## TASK DIRECTIONS:
Pick up the article on the Brownian ratchet after its final sentence and keep writing it.

## STUDY TEXT:
Brownian ratchet

Schematic figure of a Brownian ratchet

In the philosophy of thermal and statistical physics, the Brownian ratchet or Feynman–Smoluchowski ratchet is an apparent perpetual motion machine of the second kind (converting thermal energy into mechanical work), first analysed in 1912 as a thought experiment by Polish physicist Marian Smoluchowski.[1] It was popularised by American Nobel laureate physicist Richard Feynman in a physics lecture at the California Institute of Technology on May 11, 1962, during his Messenger Lectures series The Character of Physical Law in Cornell University in 1964 and in his text The Feynman Lectures on Physics[2] as an illustration of the laws of thermodynamics. The simple machine, consisting of a tiny paddle wheel and a ratchet, appears to be an example of a Maxwell's demon, able to extract mechanical work from random fluctuations (heat) in a system at thermal equilibrium, in violation of the second law of thermodynamics. Detailed analysis by Feynman and others showed why it cannot actually do this.

## INFORMATION PROVIDED:
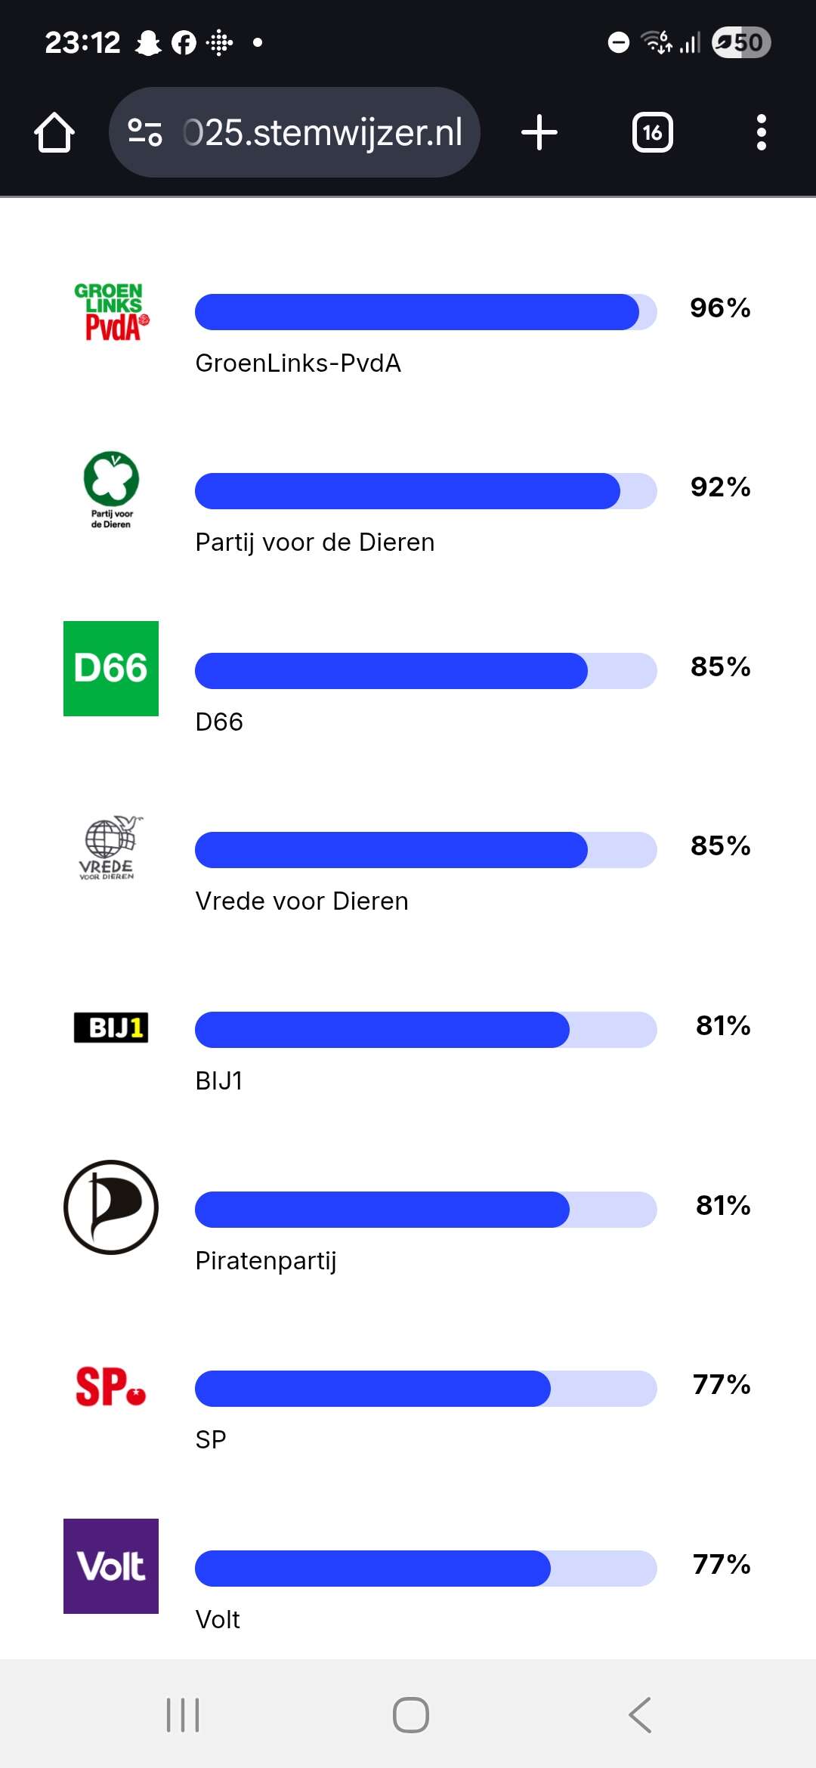Tap the Vrede voor Dieren logo

point(111,848)
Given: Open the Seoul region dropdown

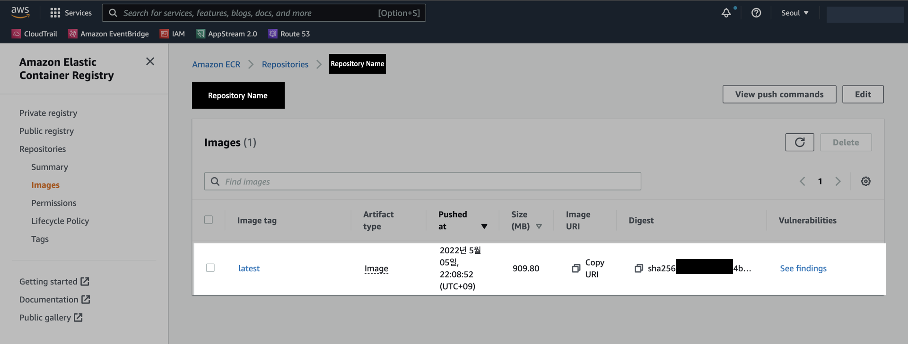Looking at the screenshot, I should point(795,13).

## ANSWER SECTION:
  1. ^ M. von Smoluchowski (1912) Experimentell nachweisbare, der Ublichen Thermodynamik widersprechende Molekularphenomene, Phys. Zeitshur. 13, p.1069 cited in Freund, Jan (2000) Stochastic Processes in Physics, Chemistry, and Biology, Springer, p.59
  2. ^ Feynman, Richard (1963). The Feynman Lectures on Physics, Vol. 1. Chapter 46. ISBN 978-0-201-02116-5.